If those ’98 Finals were my first tangible basketball memory, Jeff Hornacek was undoubtedly my very first favorite player. Certainly the marksmanship was likely what drew my eye initially – before I knew the significance of shooting percentages or efficiency, Hornacek was just “that guy who never misses.” The half-trendy, half-hipster nine-year-old Ben found an enjoyable niche with him, preferring to (attempt to) emulate his sharp-shooting profile while other kids in recess pickup games predictably picked Stockton or Malone1. He was crowd-friendly, endearing, and came across to the public just as he would to NBA front-offices years later: relatable and smart beyond his years. And just like that Finals team, taking a look back through my current analytical lens brought whole other areas of enjoyment while refreshing what drew me to Jeff in the first place.
While true Jazz fans know he was much more than just a marksman (more here later), the sharp-shooting was his calling card and deservedly gets first mention in any player profile. Hornacek is among the elite in NBA history as a raw shooter, a retro Steph Curry in the way you simply expected every shot leaving his hands to swish through the hoop. He was known for his talent of making ridiculous shots look pedestrian:
He had seven different seasons where he shot above 40 percent from 3-point range on at least 90 attempts, one of just 15 players to accomplish such a feat at least that many times, a list that includes most of the greatest shooters of all time2. His patented free-throw routine must have been working, too – excepting his rookie year, Hornacek never posted a figure under 82 percent from the stripe and had nine separate seasons over 87 percent, including a 171-180 (95.0 percent) showing in his farewell year of 1999-00 that ranks as the fifth-highest of all time for guys with 125 or more attempts.
But while his skill as a shooter set the foundation for his success, it was the details around the margins that propelled him from bit player to a vital cog on a Finals roster. Hornacek’s feel, court awareness and basketball IQ were as elite as his marksmanship. Many forget that he played point guard for the entirety of his collegiate career at Iowa State, and even had a brief NBA stint at the point when traded to Philadelphia in 1992. Flashy dimes like these were more common than some might remember:
Hornacek averaged over four assists a game in all but one of his Jazz seasons, no small feat given the all-time assist leader playing next to him every night.

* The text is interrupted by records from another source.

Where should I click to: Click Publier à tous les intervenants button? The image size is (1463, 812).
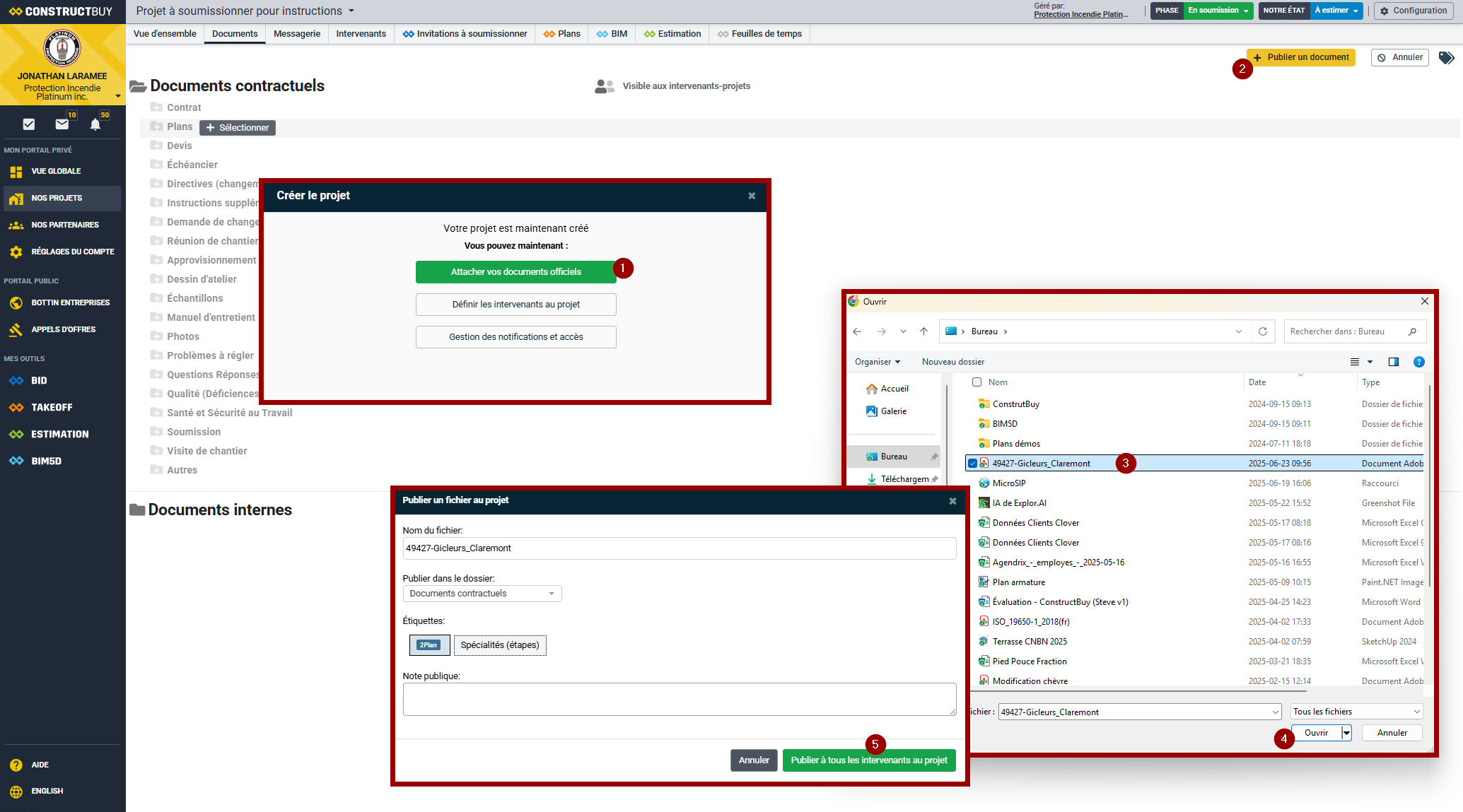[868, 760]
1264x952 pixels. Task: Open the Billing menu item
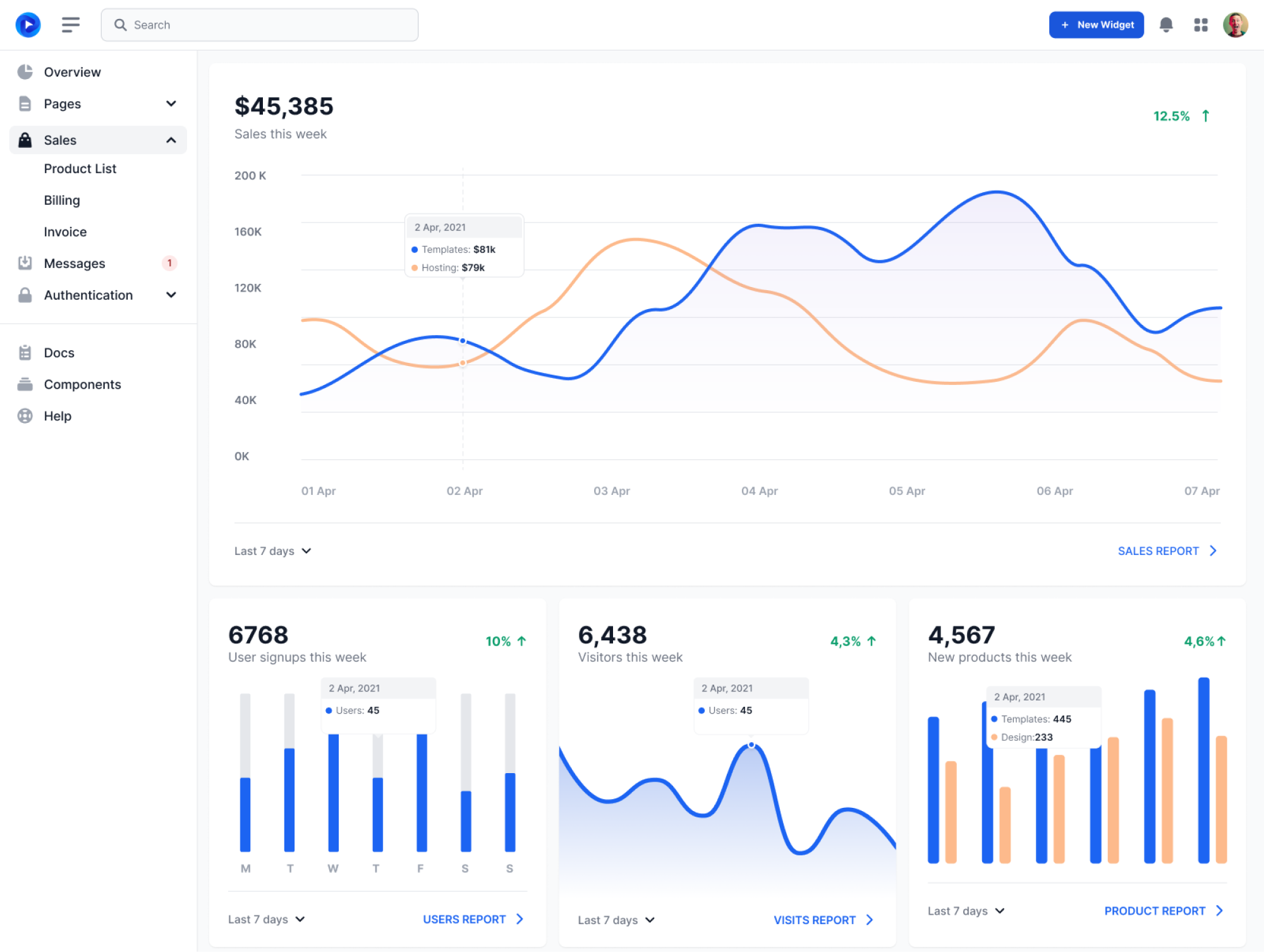pyautogui.click(x=62, y=200)
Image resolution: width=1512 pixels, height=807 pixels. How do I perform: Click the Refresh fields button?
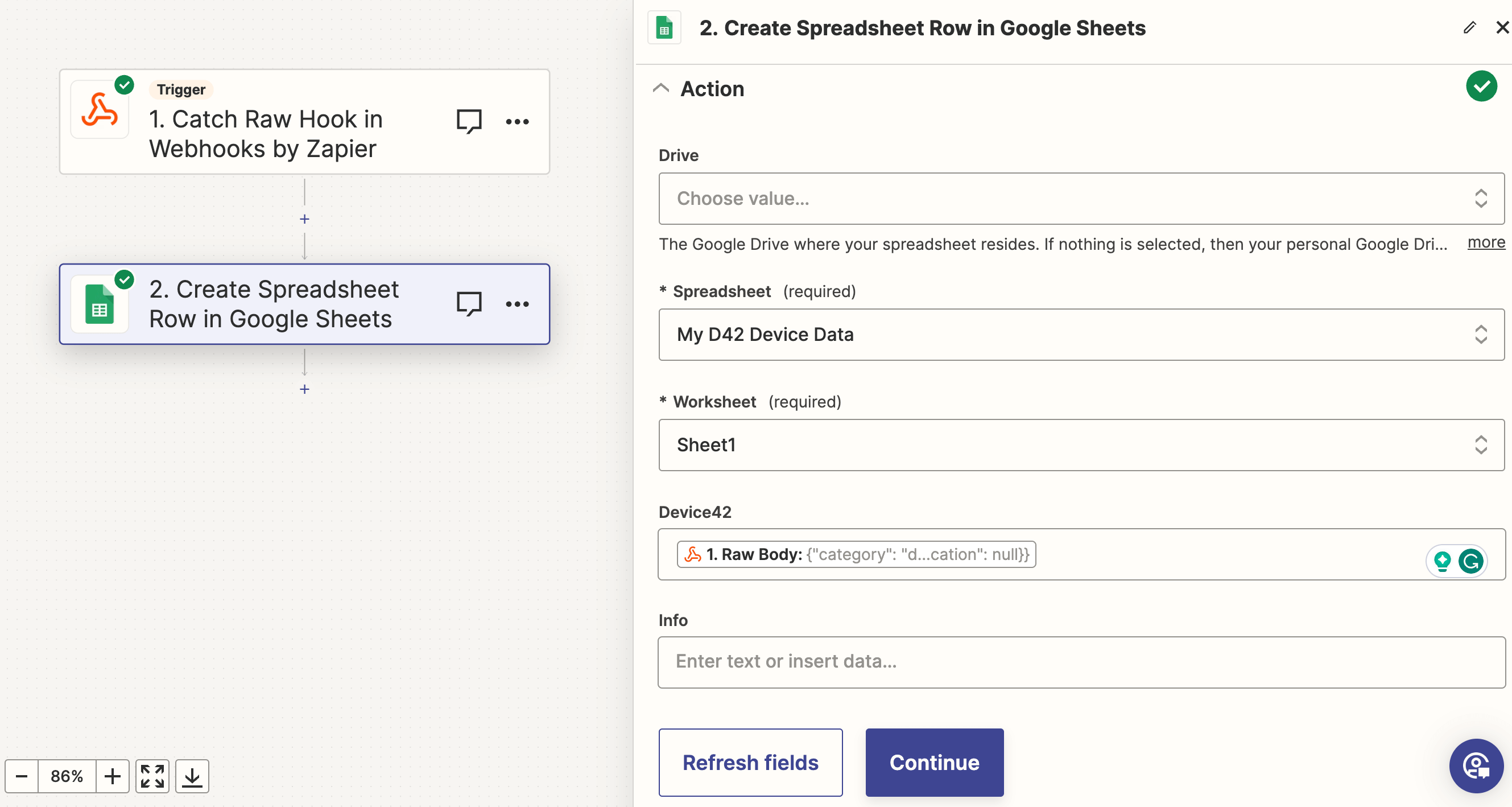(751, 763)
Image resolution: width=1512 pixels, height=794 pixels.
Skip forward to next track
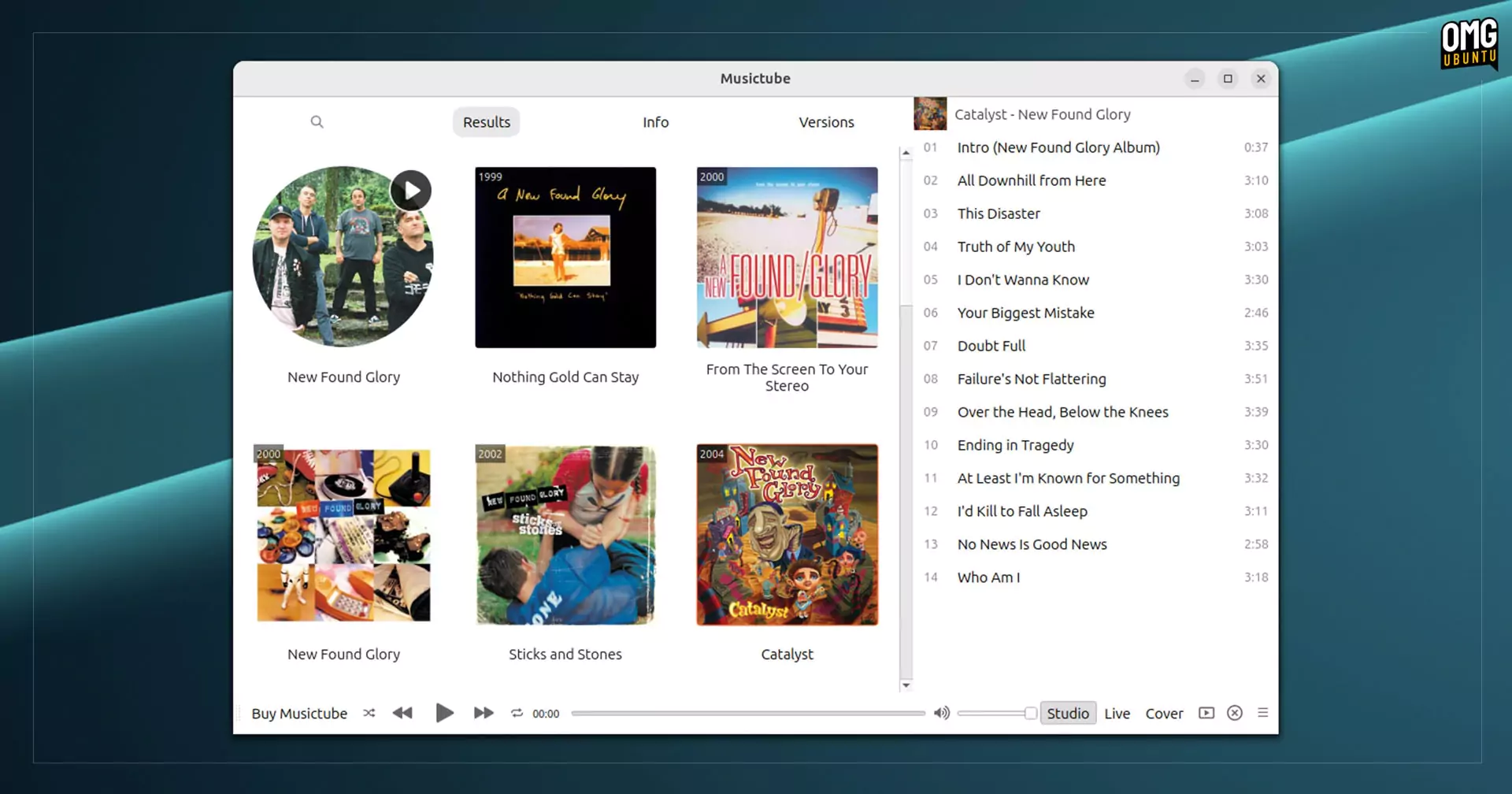[x=483, y=713]
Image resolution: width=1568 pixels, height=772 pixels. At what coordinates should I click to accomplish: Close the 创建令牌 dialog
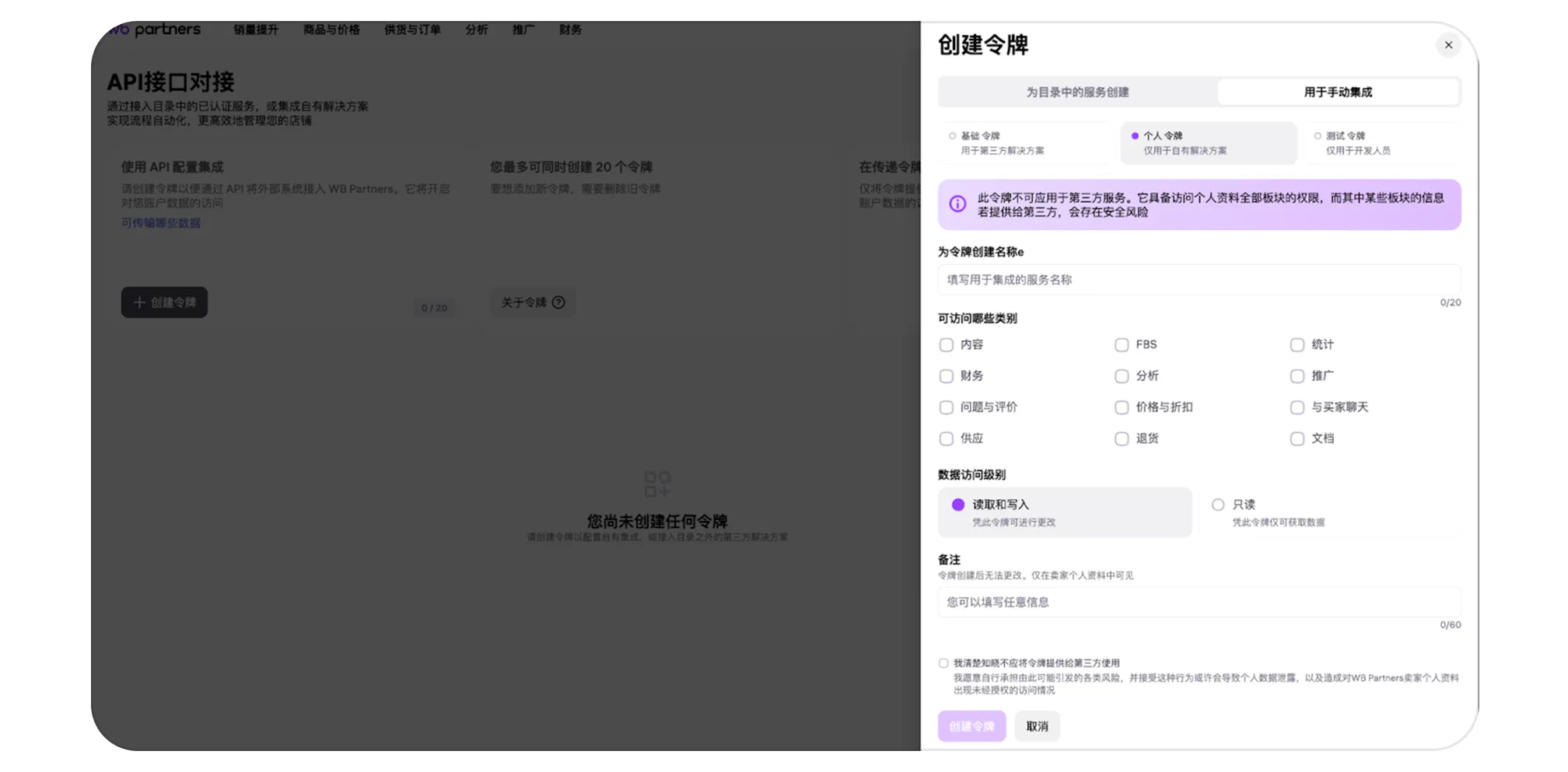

Much was made of some comments from then-Warriors-coach Mark Jackson last season about employing the greatest shooting backcourt of all time in Curry and Klay Thompson – not only could Stockton and Hornacek make a pretty decent case for themselves here3, but they could also do so for “best passing backcourt of all time” and have a fairly convincing resume to back it up.
Hornacek’s feel for the game went far beyond just his passing skill, however. He was gifted in every spatial element of basketball, with or without the ball. While guys like Reggie Miller and Ray Allen typically are the first ones mentioned when discussing this style, Jeff was on either’s level as an off-ball threat, smartly utilizing a bevy of screens provided for him by Jerry Sloan’s scheme to cut up opposing defenses. He wasn’t afraid to break off sets early if he saw an opening, and his instantaneous connection with Stockton upon arriving in Salt Lake City fueled their ability to confound even the league’s most stringent defensive units.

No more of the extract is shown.